> **Material supplied**
>>>>>
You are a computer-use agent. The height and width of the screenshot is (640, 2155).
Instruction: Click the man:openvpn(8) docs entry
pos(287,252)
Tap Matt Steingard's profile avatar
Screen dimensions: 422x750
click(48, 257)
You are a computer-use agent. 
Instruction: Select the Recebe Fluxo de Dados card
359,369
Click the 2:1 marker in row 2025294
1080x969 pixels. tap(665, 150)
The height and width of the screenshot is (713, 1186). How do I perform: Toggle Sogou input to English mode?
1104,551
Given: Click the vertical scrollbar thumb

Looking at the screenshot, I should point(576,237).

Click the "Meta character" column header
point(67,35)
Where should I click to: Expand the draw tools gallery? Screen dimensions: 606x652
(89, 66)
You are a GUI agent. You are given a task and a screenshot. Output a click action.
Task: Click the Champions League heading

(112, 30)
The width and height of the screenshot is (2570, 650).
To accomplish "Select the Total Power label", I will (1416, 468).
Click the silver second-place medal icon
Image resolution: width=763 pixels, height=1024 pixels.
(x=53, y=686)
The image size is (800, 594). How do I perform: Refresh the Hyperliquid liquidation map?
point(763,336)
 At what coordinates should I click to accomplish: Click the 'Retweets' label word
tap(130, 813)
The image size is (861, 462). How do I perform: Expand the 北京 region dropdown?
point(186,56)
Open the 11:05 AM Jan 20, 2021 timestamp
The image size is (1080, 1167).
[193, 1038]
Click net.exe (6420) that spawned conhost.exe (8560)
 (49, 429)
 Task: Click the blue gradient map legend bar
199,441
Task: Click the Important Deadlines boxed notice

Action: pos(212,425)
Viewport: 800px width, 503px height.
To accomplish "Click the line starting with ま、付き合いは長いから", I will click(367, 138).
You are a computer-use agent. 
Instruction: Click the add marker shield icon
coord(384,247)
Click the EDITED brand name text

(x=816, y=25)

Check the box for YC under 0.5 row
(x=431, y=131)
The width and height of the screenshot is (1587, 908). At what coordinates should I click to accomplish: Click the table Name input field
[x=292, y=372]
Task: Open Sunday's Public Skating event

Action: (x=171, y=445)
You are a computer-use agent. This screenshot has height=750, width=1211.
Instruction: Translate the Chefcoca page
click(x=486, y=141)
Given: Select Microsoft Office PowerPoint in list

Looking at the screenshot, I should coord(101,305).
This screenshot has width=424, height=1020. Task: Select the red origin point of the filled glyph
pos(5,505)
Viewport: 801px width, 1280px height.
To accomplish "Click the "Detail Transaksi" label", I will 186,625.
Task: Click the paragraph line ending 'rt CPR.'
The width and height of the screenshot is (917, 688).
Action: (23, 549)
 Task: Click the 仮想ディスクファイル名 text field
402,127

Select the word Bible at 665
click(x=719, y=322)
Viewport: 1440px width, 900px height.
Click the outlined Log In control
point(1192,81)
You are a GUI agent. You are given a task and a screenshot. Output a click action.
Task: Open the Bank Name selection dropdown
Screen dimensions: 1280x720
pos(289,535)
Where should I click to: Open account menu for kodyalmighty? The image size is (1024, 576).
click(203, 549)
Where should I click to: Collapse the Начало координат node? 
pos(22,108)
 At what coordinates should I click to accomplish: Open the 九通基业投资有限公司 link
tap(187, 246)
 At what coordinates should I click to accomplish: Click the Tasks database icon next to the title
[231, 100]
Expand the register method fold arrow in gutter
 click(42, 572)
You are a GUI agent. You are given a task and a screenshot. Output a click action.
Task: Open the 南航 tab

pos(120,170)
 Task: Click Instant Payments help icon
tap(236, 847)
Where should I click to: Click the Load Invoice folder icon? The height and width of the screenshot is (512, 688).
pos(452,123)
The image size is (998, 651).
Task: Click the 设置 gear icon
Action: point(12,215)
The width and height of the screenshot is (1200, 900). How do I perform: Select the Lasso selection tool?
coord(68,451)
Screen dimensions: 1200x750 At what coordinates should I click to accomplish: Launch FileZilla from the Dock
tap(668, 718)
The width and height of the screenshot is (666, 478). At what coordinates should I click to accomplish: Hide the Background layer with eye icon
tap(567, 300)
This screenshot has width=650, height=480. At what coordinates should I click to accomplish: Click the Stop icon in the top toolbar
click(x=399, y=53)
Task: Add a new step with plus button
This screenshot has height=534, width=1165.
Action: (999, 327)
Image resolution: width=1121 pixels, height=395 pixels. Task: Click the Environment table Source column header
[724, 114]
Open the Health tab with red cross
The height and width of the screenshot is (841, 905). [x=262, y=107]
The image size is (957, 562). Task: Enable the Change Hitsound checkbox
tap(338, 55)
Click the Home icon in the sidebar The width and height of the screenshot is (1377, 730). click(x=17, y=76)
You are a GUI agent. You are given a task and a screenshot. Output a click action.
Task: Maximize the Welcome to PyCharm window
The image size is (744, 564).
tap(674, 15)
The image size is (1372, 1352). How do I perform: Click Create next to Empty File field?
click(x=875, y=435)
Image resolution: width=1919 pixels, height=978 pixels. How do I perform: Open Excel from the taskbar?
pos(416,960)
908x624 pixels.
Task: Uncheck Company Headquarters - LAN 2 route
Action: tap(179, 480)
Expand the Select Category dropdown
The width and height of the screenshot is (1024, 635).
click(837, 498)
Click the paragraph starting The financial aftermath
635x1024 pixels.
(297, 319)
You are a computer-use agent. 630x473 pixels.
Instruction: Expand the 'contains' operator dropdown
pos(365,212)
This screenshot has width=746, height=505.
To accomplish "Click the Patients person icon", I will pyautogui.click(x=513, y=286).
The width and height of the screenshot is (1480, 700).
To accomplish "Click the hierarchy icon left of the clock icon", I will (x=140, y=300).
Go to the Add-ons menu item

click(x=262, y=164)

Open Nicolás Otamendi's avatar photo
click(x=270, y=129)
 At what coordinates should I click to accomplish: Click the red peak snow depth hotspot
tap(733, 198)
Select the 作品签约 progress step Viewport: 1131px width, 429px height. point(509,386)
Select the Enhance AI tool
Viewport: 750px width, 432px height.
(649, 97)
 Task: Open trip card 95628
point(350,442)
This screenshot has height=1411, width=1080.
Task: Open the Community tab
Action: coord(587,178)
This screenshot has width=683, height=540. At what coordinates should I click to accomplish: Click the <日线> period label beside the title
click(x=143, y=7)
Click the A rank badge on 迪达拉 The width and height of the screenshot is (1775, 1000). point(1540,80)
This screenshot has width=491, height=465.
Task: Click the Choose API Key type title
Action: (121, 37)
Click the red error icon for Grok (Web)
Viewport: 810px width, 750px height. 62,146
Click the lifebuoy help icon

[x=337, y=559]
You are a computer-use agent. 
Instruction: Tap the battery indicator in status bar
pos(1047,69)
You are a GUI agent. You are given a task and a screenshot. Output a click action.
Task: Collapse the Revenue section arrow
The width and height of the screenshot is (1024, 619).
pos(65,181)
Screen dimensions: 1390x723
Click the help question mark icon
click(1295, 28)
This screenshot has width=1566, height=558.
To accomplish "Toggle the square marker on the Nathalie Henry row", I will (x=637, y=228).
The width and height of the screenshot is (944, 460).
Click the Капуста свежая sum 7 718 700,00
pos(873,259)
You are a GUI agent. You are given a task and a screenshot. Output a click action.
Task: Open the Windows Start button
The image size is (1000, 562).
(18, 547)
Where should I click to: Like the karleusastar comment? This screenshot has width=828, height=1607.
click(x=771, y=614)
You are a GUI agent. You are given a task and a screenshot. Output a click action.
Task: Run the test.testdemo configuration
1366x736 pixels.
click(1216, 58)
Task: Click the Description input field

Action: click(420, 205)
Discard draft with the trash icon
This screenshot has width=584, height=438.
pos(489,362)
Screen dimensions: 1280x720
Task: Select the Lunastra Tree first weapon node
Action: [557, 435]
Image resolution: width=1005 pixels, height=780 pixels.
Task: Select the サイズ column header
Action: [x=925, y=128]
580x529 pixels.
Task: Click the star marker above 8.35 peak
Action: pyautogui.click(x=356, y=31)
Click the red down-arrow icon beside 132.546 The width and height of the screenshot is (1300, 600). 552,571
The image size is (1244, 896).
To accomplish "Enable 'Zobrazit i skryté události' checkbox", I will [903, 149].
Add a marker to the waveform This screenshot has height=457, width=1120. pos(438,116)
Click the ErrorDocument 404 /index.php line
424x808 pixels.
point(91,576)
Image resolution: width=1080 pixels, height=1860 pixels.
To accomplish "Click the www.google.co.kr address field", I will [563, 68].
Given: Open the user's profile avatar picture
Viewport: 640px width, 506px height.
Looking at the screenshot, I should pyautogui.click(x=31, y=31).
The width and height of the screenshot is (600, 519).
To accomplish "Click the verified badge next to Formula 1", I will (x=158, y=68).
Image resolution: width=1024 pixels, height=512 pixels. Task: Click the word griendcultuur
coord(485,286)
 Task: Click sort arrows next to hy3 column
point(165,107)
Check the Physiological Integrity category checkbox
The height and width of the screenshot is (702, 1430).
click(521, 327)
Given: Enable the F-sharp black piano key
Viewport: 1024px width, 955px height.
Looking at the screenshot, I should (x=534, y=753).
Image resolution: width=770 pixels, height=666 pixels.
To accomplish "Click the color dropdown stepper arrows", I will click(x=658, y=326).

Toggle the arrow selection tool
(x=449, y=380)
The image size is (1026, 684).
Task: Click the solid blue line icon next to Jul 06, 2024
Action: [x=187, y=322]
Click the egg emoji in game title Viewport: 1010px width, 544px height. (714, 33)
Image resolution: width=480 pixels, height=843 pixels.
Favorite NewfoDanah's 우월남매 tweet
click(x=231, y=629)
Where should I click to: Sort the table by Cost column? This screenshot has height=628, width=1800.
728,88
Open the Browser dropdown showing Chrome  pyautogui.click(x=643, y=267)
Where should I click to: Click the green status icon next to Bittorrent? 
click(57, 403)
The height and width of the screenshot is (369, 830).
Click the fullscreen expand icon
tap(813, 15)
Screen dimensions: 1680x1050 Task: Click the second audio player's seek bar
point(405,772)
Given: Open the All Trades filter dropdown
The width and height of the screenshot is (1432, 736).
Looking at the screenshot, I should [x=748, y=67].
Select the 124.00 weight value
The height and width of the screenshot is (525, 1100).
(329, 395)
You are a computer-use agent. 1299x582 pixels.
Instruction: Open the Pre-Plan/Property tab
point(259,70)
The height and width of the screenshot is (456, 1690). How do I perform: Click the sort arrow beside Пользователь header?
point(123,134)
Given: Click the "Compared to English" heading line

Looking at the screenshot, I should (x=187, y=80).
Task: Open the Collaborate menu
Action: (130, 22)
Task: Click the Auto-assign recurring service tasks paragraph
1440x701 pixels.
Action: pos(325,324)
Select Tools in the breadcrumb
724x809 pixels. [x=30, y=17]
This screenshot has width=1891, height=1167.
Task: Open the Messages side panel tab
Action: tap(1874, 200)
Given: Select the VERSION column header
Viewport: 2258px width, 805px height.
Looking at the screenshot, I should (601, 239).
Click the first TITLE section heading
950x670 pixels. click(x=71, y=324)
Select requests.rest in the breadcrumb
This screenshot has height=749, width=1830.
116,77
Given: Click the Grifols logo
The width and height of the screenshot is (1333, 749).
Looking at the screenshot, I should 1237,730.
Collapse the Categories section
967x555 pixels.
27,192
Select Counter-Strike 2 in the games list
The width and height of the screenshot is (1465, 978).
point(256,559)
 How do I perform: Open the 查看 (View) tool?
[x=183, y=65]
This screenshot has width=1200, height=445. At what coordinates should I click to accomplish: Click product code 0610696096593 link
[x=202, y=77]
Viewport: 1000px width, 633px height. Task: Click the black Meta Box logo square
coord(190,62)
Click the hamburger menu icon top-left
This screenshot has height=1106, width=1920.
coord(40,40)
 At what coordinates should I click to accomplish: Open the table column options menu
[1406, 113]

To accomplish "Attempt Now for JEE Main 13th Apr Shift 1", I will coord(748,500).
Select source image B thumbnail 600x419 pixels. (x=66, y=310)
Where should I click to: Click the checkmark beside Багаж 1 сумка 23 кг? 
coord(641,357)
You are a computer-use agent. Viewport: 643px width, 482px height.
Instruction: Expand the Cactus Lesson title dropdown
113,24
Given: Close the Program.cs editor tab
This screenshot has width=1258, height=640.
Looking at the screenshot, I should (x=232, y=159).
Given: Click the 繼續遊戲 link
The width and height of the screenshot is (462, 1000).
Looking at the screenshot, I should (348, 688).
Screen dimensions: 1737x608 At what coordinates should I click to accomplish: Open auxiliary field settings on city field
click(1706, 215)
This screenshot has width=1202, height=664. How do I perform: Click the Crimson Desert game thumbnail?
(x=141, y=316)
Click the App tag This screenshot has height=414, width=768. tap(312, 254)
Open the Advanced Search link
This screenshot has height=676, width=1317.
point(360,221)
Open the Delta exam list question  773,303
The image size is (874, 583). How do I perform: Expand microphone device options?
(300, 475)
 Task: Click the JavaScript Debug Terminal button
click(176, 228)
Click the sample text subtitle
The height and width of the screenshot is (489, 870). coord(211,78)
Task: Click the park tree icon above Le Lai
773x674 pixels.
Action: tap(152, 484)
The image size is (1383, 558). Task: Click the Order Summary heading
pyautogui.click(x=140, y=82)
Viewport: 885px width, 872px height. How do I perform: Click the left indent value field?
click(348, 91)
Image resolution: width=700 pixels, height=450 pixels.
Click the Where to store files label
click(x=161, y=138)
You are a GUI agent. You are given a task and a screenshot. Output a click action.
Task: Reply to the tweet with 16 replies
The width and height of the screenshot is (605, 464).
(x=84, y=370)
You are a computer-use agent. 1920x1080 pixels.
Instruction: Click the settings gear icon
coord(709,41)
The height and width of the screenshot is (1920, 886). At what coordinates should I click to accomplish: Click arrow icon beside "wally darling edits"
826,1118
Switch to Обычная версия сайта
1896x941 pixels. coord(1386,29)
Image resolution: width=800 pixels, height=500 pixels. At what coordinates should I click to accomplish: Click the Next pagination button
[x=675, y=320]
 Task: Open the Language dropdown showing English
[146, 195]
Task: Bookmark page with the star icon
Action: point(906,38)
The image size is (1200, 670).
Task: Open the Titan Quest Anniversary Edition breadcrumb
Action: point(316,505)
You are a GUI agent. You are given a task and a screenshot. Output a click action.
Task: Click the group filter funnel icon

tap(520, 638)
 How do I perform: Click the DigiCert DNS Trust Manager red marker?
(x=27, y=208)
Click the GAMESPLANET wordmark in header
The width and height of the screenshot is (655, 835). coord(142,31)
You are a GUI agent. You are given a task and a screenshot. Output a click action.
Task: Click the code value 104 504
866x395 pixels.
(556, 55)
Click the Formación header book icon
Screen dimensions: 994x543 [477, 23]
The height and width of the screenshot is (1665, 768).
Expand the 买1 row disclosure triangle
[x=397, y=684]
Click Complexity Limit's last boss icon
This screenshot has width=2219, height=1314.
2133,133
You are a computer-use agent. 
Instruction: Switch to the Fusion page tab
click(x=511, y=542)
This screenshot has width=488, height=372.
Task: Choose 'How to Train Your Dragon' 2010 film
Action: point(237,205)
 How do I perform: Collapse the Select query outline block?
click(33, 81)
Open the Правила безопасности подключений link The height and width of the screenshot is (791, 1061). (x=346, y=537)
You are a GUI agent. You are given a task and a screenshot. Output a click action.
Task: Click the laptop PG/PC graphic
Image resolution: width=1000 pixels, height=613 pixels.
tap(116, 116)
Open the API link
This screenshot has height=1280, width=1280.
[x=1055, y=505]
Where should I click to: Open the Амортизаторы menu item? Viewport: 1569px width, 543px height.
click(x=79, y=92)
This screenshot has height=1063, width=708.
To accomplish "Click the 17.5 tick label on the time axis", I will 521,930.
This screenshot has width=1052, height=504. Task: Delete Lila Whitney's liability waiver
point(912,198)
<<<<<
> **Task to complete**
Among the lines above, find those carrying the word "computer" and copy them out.

> **Answer section**
You are a computer-use agent. The height and width of the screenshot is (640, 2155).
You are a computer-use agent. 
You are a computer-use agent. 
You are a computer-use agent. This screenshot has height=750, width=1211.
You are a computer-use agent. 630x473 pixels.
You are a computer-use agent. 
You are a computer-use agent. 1299x582 pixels.
You are a computer-use agent. Viewport: 643px width, 482px height.
You are a computer-use agent. 1920x1080 pixels.
You are a computer-use agent. 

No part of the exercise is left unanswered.